Ante la puerta de madera de pino, el científico se detuvo. Astourde lo pinchó en la espalda con el rifle.

—¡Afuera, doctor Wentik!

Astourde lo siguió al cruzar la puerta y entrar en el prado. El ambiente estaba tan oscuro como la destrucción, el cielo cubierto con una capa uniforme de nubes bajas y espesas que no admitían luz.

Wentik recordó la linterna de su bolsillo, y calculó si podría sacarla por sorpresa en la oscuridad y derribar a Astourde. Pero antes de terminar de considerar esa idea un rayo de luz lo circundó. El otro se había provisto de una linterna.

Astourde indicó el camino con el rayo de luz.

—¡Por ahí!

Los dos hombres se adentraron en la ensombrecida llanura.

Diez

Se detuvieron ante la cabaña, frente a una de las cuatro entradas. Astourde la iluminó con la linterna.

—Adentro, doctor Wentik. Ahí hará más calor.

Astourde dio un significativo golpe al bidón con el cañón del rifle, y una oleada de alarma brotó en la mente del científico. ¿Acaso el hombre pretendía matarlo, realmente?

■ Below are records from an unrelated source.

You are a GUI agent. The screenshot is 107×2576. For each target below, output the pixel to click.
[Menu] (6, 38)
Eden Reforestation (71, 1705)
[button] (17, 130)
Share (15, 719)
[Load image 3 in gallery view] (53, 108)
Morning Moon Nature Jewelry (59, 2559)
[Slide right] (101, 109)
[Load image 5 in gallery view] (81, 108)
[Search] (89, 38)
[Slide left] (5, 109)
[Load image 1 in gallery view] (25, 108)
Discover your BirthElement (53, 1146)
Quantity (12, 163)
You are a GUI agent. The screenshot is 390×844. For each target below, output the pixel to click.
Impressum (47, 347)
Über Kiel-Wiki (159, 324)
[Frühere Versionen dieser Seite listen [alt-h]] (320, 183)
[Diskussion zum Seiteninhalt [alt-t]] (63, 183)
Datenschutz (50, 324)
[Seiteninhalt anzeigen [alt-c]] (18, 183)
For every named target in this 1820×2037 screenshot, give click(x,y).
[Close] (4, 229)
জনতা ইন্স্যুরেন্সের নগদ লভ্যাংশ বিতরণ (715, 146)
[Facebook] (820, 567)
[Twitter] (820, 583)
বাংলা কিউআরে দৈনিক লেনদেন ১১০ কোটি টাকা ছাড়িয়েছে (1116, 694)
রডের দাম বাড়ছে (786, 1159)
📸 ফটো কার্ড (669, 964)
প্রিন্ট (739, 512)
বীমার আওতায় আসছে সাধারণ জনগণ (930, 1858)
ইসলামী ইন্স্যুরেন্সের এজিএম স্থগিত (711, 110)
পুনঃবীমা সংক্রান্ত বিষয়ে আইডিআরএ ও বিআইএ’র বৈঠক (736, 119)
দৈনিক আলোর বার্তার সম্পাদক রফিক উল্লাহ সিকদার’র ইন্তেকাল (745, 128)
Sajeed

El rifle punzó agudamente su espina dorsal y, de mala gana, Wentik avanzó. Empujó la puerta, y entró en el primer túnel. Llegó a la puerta del extremo, que estaba cerrada. Astourde también había entrado con él.

—Adelante —dijo, la voz apagada en el reducido espacio.

Wentik empujó la puerta, que giró a la derecha dejando ver el túnel que se ramificaba hacia la izquierda. El rifle volvió a estimularlo.

—Continúe.

Wentik recorrió el siguiente túnel, con Astourde pisándole los talones. La puerta del extremo estaba cerrada, y se detuvo junto a ella.

—Siga andando, doctor Wentik —dijo Astourde—. Vayamos justo al centro, ¿no le parece?

Astourde empujó la puerta con el rifle, y Wentik oyó la primera puerta que se cerraba con su ruido sordo. ¿Conocía Astourde el funcionamiento del laberinto? ¿Sabía que estaba atrapado dentro igual que él mismo?

A indicación de Astourde, Wentik siguió caminando. Cruzaron una docena de túneles, que se ramificaban irregularmente a izquierda y derecha tal como dictaba el movimiento de las  puertas. Y a continuación, Astourde le ordenó que se detuviera.

—Deje el bidón en el suelo, doctor Wentik.

Obedeció agradecido. Ya sentía que le oprimía fuertemente el brazo.